A good two years after starting their unisex brand, life and business partners Florentine Glémarec and Kévin Nompeix can already celebrate an International Woolmark Prize nomination. “It’s a real honour and responsibility to represent France. Being nominated as a finalist is already a victory for a young and emerging brand like EGONlab. – especially knowing the history of this Prize,” they shared. Self-proclaimed visual artists, the pair designs collections that re-interpret artistic movements which have shaped modern society. Fashion, music, media design, and art come together to create fully immersive and unique experiences for the customers. Besides the genius yet heart-warming idea of Nompeix’s grandparents being the label’s ambassadors, they also came up with a collection of streamlined business and streetwear pieces made of a photosynthetically coated material which absorbs as much CO2 in eight weeks as a six-year-old oak tree in six months.
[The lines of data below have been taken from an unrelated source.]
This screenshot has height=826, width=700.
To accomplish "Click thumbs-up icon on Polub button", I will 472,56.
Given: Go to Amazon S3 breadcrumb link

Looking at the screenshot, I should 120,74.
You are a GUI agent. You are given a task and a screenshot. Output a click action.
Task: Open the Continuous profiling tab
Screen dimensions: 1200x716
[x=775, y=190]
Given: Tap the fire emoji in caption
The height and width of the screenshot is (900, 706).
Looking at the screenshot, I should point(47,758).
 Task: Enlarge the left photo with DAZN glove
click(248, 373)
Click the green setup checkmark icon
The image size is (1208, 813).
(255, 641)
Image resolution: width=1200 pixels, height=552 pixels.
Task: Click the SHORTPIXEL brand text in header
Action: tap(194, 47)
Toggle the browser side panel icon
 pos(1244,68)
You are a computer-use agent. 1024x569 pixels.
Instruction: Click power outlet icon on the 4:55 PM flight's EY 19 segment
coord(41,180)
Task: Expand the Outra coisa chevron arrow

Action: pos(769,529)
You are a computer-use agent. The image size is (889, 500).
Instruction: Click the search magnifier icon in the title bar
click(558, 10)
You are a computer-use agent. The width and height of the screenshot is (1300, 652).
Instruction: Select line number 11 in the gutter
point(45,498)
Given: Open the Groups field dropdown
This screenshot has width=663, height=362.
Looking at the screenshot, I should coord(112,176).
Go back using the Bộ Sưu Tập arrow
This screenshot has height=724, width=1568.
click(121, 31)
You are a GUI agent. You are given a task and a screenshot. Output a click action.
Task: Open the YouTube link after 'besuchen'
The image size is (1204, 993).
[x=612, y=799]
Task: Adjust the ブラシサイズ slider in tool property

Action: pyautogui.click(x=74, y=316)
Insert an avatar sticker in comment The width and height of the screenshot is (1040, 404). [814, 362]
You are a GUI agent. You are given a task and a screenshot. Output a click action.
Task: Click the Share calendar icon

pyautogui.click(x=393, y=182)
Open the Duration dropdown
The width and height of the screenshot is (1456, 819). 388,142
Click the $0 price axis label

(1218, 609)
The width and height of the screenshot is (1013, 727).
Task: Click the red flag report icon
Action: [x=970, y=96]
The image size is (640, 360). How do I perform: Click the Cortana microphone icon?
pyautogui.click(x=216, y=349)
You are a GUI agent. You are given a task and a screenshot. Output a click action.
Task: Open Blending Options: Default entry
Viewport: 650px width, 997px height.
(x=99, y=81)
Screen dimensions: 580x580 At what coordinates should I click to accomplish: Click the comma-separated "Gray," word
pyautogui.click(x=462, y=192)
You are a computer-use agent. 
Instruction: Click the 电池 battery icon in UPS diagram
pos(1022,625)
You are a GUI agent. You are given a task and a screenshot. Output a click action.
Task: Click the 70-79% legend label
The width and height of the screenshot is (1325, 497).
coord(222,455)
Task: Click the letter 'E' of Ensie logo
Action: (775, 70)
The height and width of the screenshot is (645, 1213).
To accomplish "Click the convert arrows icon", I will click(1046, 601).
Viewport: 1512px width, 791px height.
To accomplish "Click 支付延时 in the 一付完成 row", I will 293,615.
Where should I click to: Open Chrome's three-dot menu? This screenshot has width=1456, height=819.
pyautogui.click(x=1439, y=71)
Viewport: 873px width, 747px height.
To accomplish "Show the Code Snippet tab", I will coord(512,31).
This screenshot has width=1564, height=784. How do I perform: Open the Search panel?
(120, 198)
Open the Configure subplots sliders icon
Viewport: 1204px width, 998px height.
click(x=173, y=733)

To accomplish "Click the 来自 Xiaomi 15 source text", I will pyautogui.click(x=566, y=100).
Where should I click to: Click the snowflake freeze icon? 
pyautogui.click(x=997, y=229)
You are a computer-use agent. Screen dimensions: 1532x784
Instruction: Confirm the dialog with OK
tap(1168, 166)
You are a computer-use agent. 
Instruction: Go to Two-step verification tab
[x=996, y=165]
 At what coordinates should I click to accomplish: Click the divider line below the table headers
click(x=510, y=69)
MMUSOMAXWELL, South Africa

The creative union of Maxwell Boko and Mmuso Potsane at an internship program led to the founding of their womenswear brand in 2016. Based in Johannesburg, the design duo makes practical and wearable ready-to-wear that is ethically and sustainably produced. What all their previous collections share is the bold use of rich colours, clean-cut asymmetry and skilful pleats which elevate the pieces and show the designers’ knowledge of tailoring. Above all, there is a clear appreciation of their African heritage, and how it can be translated into modern times. “As an emerging brand that is in a remote part of the fashion world, it is essential to have that kind of support while navigating and growing our business,” Boko and Potsane say about the relevance of their Woolmark Prize nomination.

PETER DO, USA

A group of long-time friends, the designer collective from NYC stands for true family values – kindness and mutual respect. “It’s such an honour to be a finalist and to be included amongst such a talented group of designers. We’ve always wanted to be a part of the prize and after such a tumultuous year, it feels especially special,” the brand shared. Leaving nothing to chance, PETER DO checks every sartorial detail to make sure their pieces purely add value to the wearer’s life. The label around Do, who immigrated to the States from Vietnam at age 14, aims to challenge prevalent structures of the industry with their fierce tailoring and sophisticated coolness that contrasts knits and pastels with leather and sturdy hardware.

RUI, China

RUI is all about the spaces in-between. With studios in Shanghai and NYC, Rui Zhou’s brand, launched in 2019, offers pieces that are almost philosophical in the way that they cling to the body like a second skin, imprinting it with a pattern that follows one’s every move effortlessly. Her knitted bodysuits, tights, tops, and dresses are dominated by circular cut-outs and made primarily from sheer and delicate nylon. RUI is already enjoying popularity on social media, and has been invited to show at NYFW three times. Yet, this nomination means a lot in terms of the brand’s creative development. “Not only do we feel grateful that the Woolmark Prize provided us with such an excellent platform to showcase our concepts and designs to a wider audience, but it’s also a chance for us to show self-exploration and a deeper understanding of RUI,” Zhou says.

Saul Nash, United Kingdom

Merging luxury menswear with activewear, British designer Saul Nash makes sure that all his pieces allow absolute freedom of movement. With a background in dancing as a choreographer, he creates technical garments in lightweight and functional materials. Colour-coordinated sets for every season consist of shorts, sweaters, hoodies, and puffer jackets that are presented in a dynamic way, emphasising the community spirit by involving friends and collaborators. On top of that, Nash produces in limited quantities with the help of North London manufacturers, keeping the business local and sustainable. “The Prize not only has such an inspiring list of alumni – so many creative people I look up to – but it also provides a uniquely exciting space for material development and innovation,” he shares. “The process already feels like a career game-changer; the connections and insight offered by the team at Woolmark are meaningful and real.”